10.1.2 Three Guarantees of Deterministic Routing
OpenClaw's Bindings routing engine provides three core guarantees:
- Uniqueness: Each message routes to exactly one Agent (even if multiple rules match, only the highest-priority one is selected)
- Determinism: The same message with the same configuration always routes to the same Agent
- Predictability: The routing result for any message can be predicted by examining the configuration, without observing runtime behavior
10.2 The Eight-Level Priority Matching Algorithm
Bindings priorities are arranged from high to low. Evaluation starts at Level 1 and descends; matching stops as soon as a match is found:
Priority levels (highest to lowest):
Level 1: Peer match (exact DM / group ID match)
Level 2: Parent peer match (thread inherits parent message routing)
Level 3: Guild ID + role (role-based match within a Discord server)
Level 4: Guild ID (Discord server-level match)
Level 5: Team ID (team-level match)
Level 6: Account ID (account-level match)
Level 7: Channel level (channel type match)
Level 8: Default Agent fallback (catch-all routing)
10.2.1 Level 1: Peer Match (Exact ID Match)
Matching logic: The message's source party (peer) exactly matches the peer ID configured in the Binding.
Definition of peer:
- Discord DM: sender's user ID (
user:123456789) - Discord channel message: channel ID (
channel:987654321) - Slack DM: sender's user ID
- API call: explicitly specified peer ID
Configuration example:
bindings:
- name: "VIP Alice - Claude Opus"
match:
peer: "user:alice_discord_id_123" # Exact match of Alice's Discord ID
agent: agent_vip
priority: 1 # Explicitly annotated, ensures it comes first
- name: "Code Review Channel"
match:
peer: "channel:code_review_channel_id" # Exact match of the code review channel
agent: agent_code_reviewer
Use cases:
- Configure a dedicated Agent and model for specific VIP users
- Configure specialized Agents for specific channels (code review, customer service, etc.)
- Configure special handling logic for specific bot accounts
10.2.2 Level 2: Parent Peer Match (Thread Inheritance Mechanism)
Matching logic: The message is a thread reply to an already-routed message, and inherits the parent message's routing result.
Why is thread inheritance needed?
Consider the following scenario:
Discord conversation:
[Original message] Alice → #general: "Help me review this code"
└─ Routed to agent_code_reviewer
[Thread reply] Bob → #general (replying to Alice's message): "I'd also like it to look at mine"
└─ Where should this route?
Without thread inheritance: Bob's message goes through general matching and might route to agent_general, rather than the agent_code_reviewer already handling this code review conversation.
With thread inheritance: Bob's message recognizes that it is a reply to Alice's message, inherits Alice's message's routing result, and also routes to agent_code_reviewer.
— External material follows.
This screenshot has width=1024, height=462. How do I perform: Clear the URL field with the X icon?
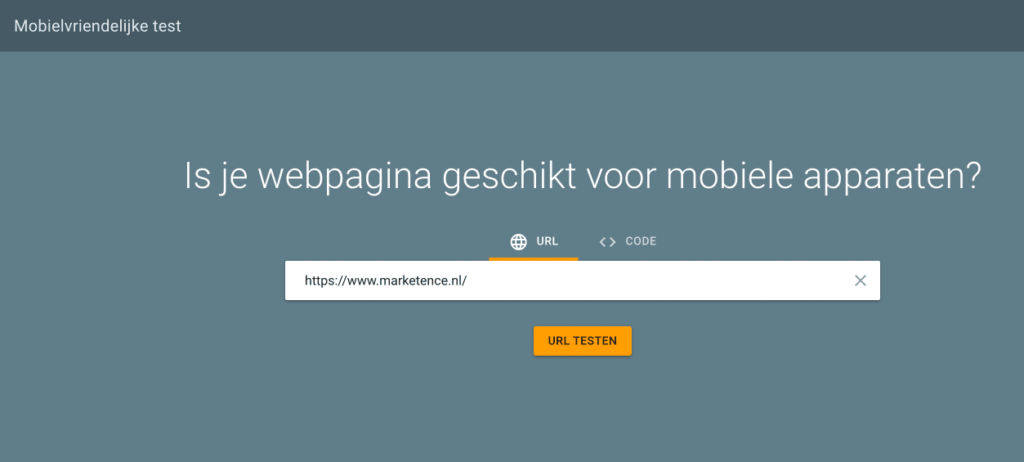(x=860, y=281)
This preserves conversational context consistency within the same thread.
Implementation mechanism:
function resolveParentPeerMatch(message: IncomingMessage): Binding | null {
// Find the parent message ID
const parentMessageId = message.replyToId || message.threadParentId;
if (!parentMessageId) return null;
// Look up the parent message's routing result
const parentRouting = routingCache.get(parentMessageId);
if (!parentRouting) return null;
// Inherit the parent message's Binding
return parentRouting.binding;
}
Configuration: Thread inheritance is the default behavior, no explicit configuration needed. To disable it:
bindings:
- name: "General Channel"
match:
peer: "channel:general_id"
agent: agent_general
threadInheritance: false # Disable thread inheritance
10.2.3 Level 3: Guild ID + Role
Matching logic: The message comes from a specific Discord server (Guild) and the sender holds a specific role.
Configuration example:
bindings:
- name: "Engineering Team - Code Agent"
match:
guildId: "guild:my_company_discord"
roles:
- "role:engineer"
- "role:senior_engineer"
- "role:tech_lead"
agent: agent_code_reviewer
- name: "Management - Executive Agent"
match:
guildId: "guild:my_company_discord"
roles:
- "role:manager"
- "role:director"
- "role:vp"
agent: agent_executive_assistant
Role matching strategy:
rolesMatchMode: "any" # Match if the sender has any one of the listed roles (default)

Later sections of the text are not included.